Nicholas Dirks, the executive vice president and dean of the Faculty of Arts and Sciences at Columbia since 2004, has been named the next chancellor of the University of California, Berkeley.
This summer, he will leave Morningside Heights to take over the University of California system’s most prestigious institution, located across the bay from San Francisco.
“I’m deeply honored, and humbled, by this opportunity,” says Dirks. “At the same time, I’m going to miss Columbia enormously. I’ve loved this place.”
At UC Berkeley, Dirks faces the formidable task of upholding that institution’s standing as the top-ranked public university in the US while keeping it accessible to low- and middle-income California residents. State funding for the University of California system has dwindled in recent years, which has led to tuition hikes and a shift toward enrolling more out-of-state students. In response, students have staged large protests at several campuses, including UC Berkeley’s.
“The necessity to relate well with students and other stakeholders at UC Berkeley is especially relevant given the campus’ storied history of political activism,” wrote the editors of the Daily Californian, Cal’s independent student newspaper, in a recent editorial. “Everything we know about Dirks so far suggests that he is up to the task.”

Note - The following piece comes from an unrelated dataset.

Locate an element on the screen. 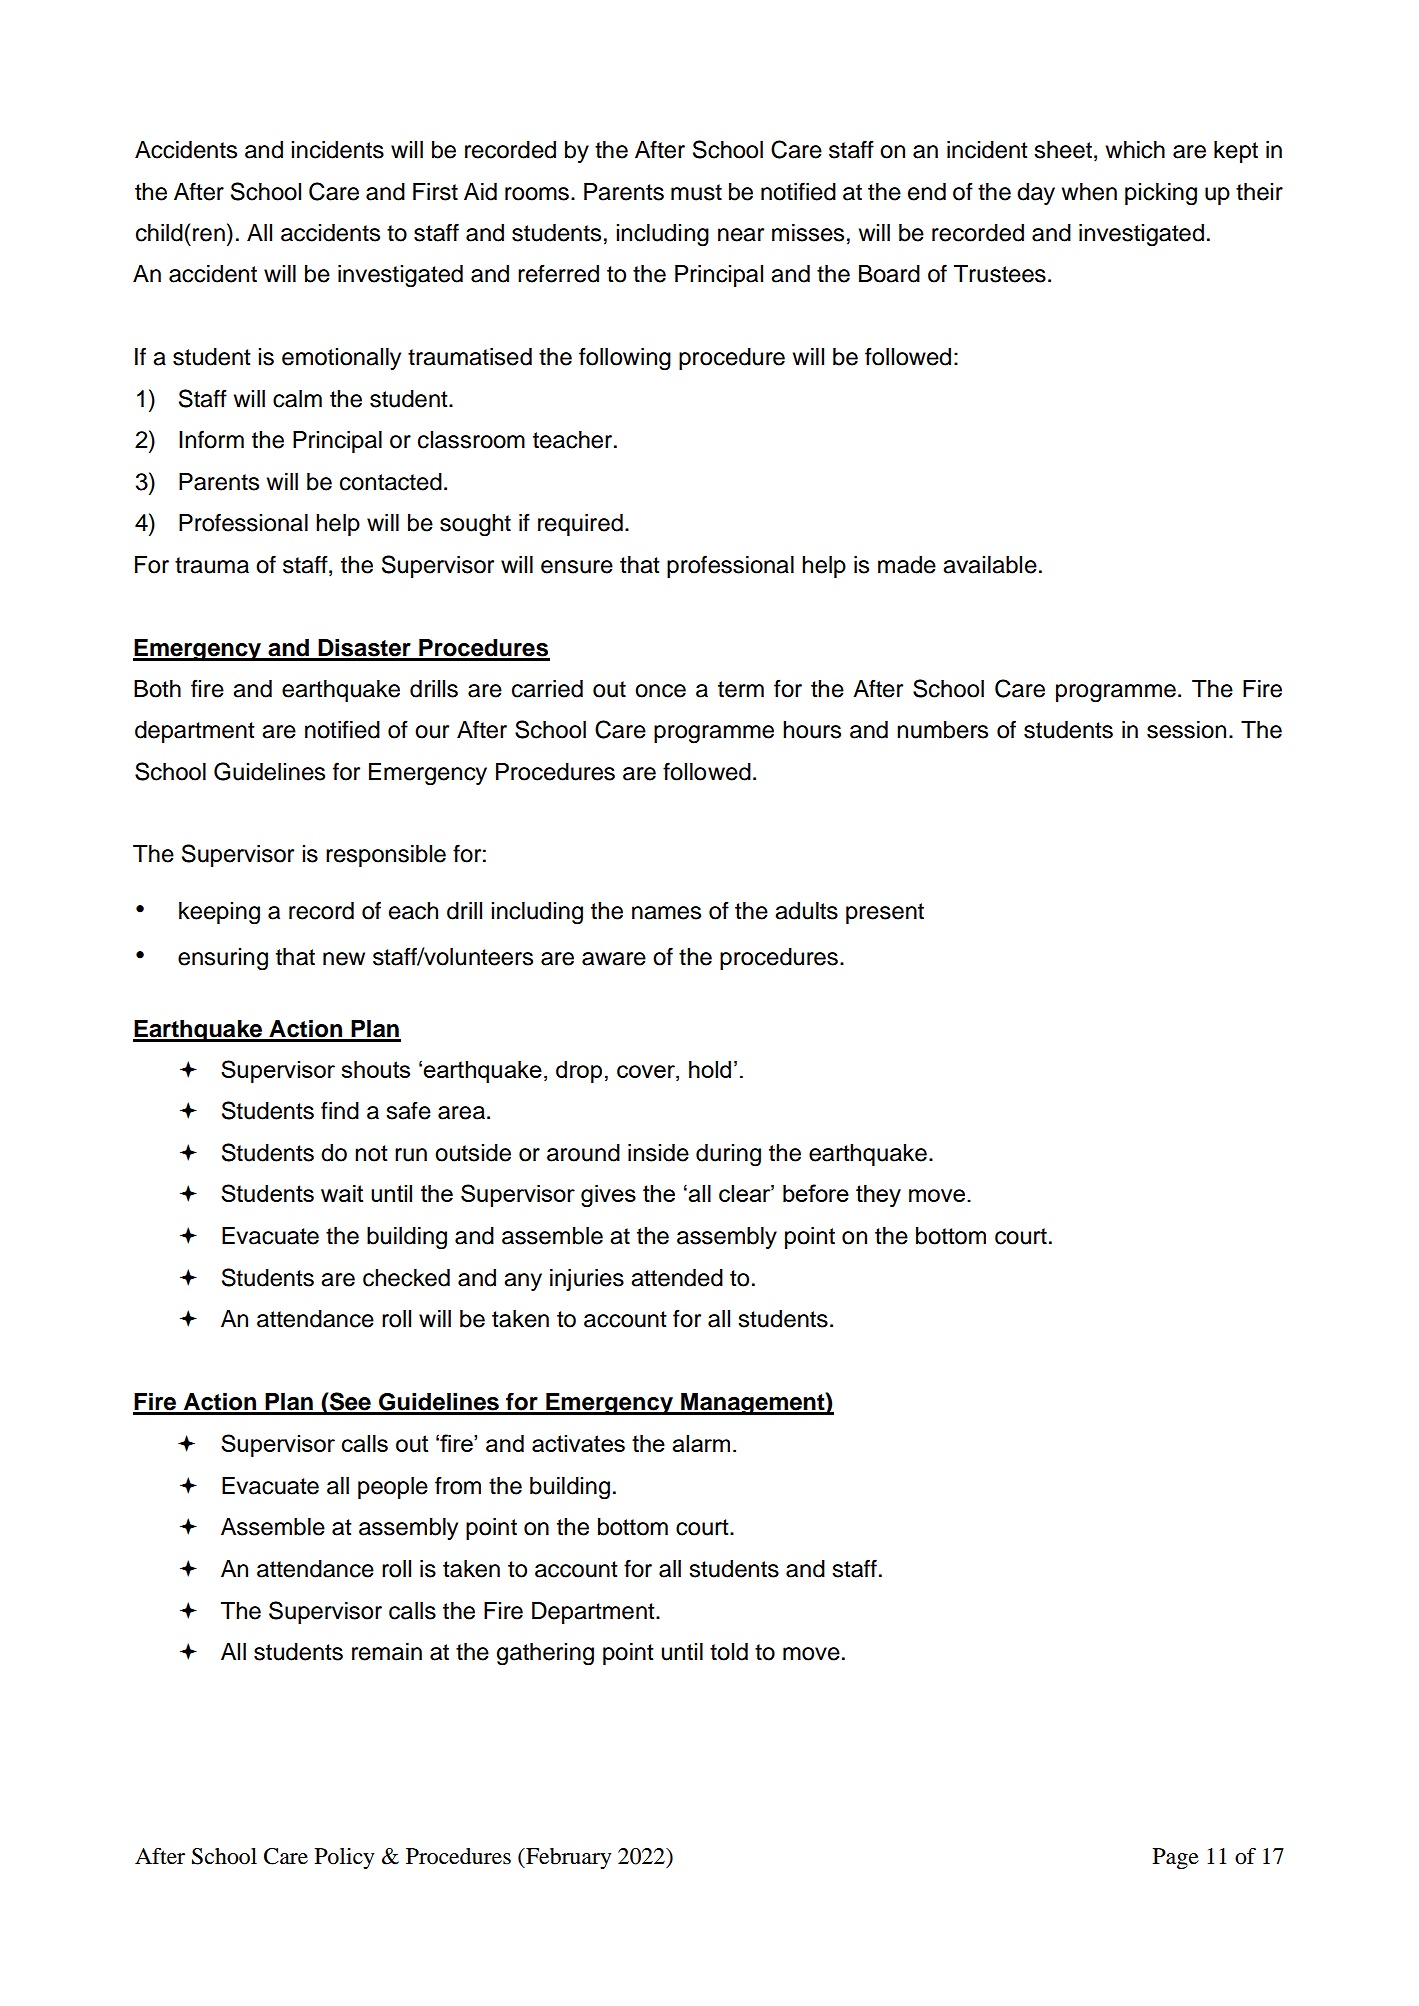 This screenshot has width=1419, height=2006. wait is located at coordinates (342, 1193).
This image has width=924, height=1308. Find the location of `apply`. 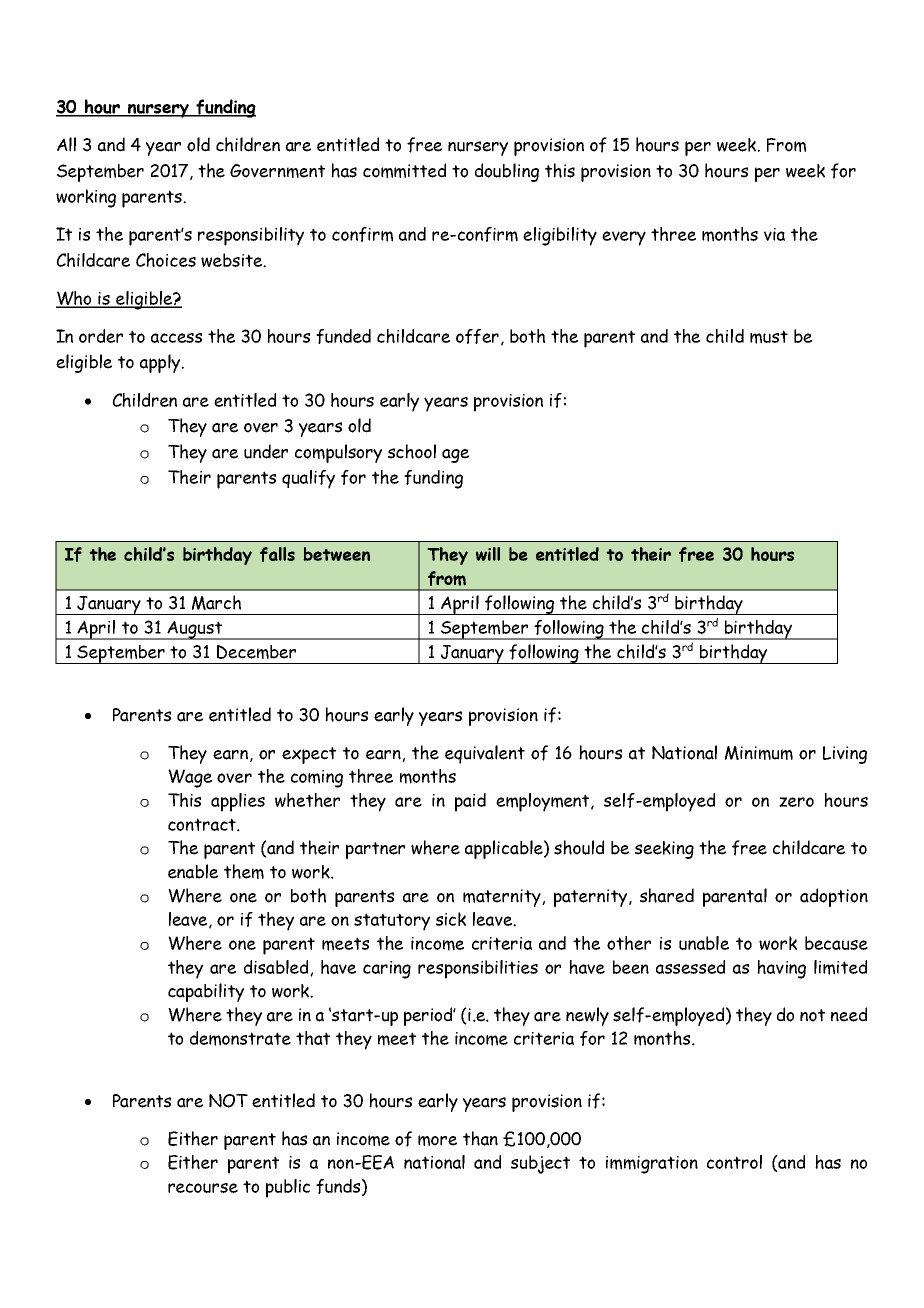

apply is located at coordinates (161, 363).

Dirks, who is known at Columbia as a warm and approachable figure, was recruited here to chair the anthropology department in 1997. He rebuilt the department, complementing its traditional strength in archaeology with a new focus on social, cultural, and historical studies. An expert on South Asia and the effects of British colonialism, Dirks also made the department more international, hiring many professors from parts of the world that have “typically been the objects, rather than the subjects, of anthropological inquiry,” as he once said.

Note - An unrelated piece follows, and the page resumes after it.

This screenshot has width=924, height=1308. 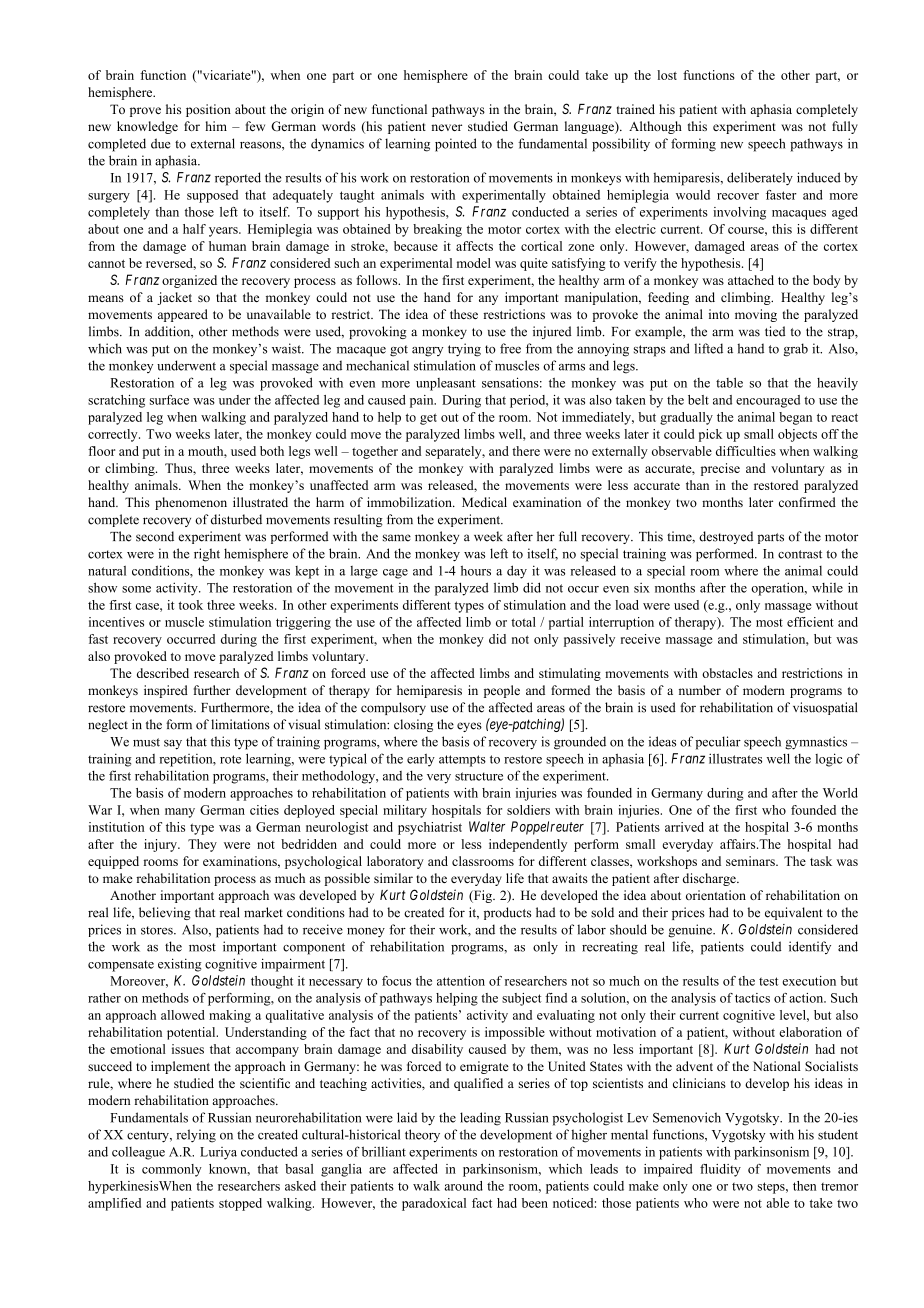 I want to click on obstacles, so click(x=727, y=673).
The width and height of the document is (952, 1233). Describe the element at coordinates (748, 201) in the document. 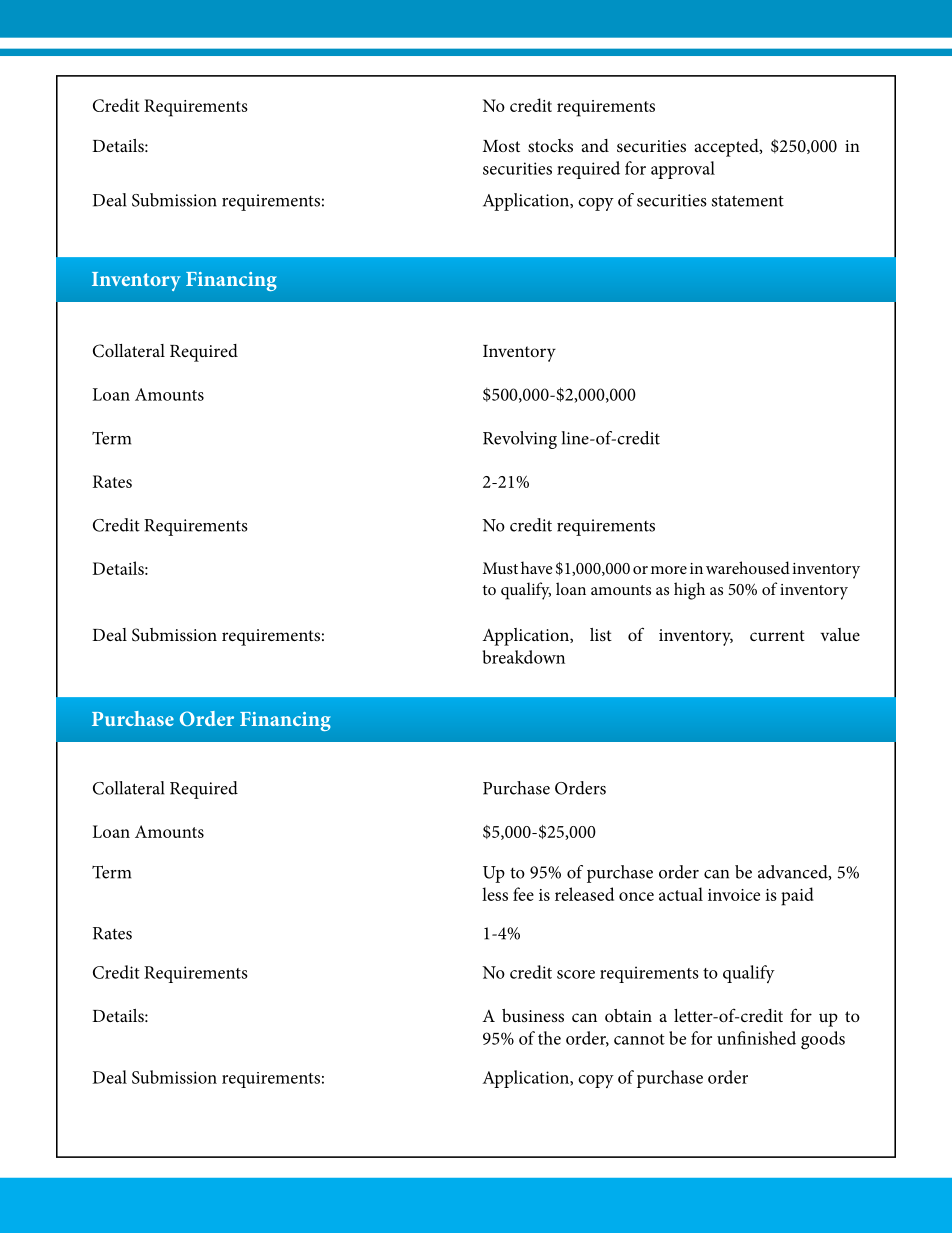

I see `statement` at that location.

As executive vice president of Arts and Sciences, a position in which Dirks has overseen the operation of six schools — Columbia College, the School of General Studies, the School of International and Public Affairs, the School of the Arts, the School of Continuing Education, and the Graduate School of Arts and Sciences — he implemented changes that have brought more coordination to budgetary and hiring decisions.

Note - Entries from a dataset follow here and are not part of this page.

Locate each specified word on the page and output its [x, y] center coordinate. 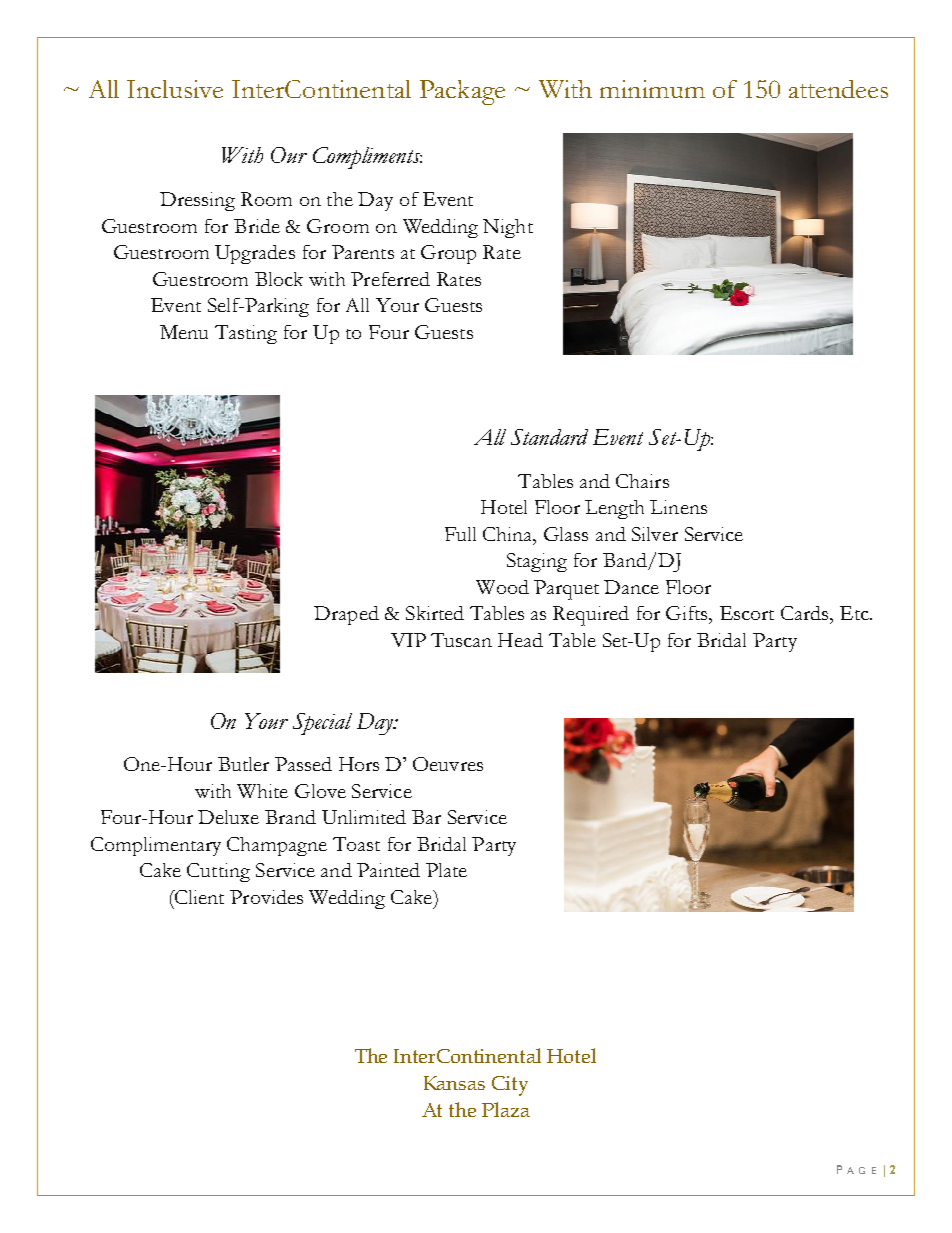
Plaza [506, 1109]
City [510, 1086]
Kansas [454, 1083]
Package [462, 92]
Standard [549, 437]
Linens [678, 507]
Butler [243, 764]
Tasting [246, 334]
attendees [838, 89]
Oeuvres [448, 764]
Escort [747, 613]
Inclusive [175, 89]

“Nick was centrally important to sustaining and improving our academic excellence, building and expanding interdisciplinary programs, improving our capacity to be a diverse community, expanding our sources of revenue, and all the while being a friend of us all,” wrote President Lee C. Bollinger in a statement on November 8. “While we will miss Nick deeply and are extremely grateful for all he has done for Columbia, we also take great pride in his appointment.”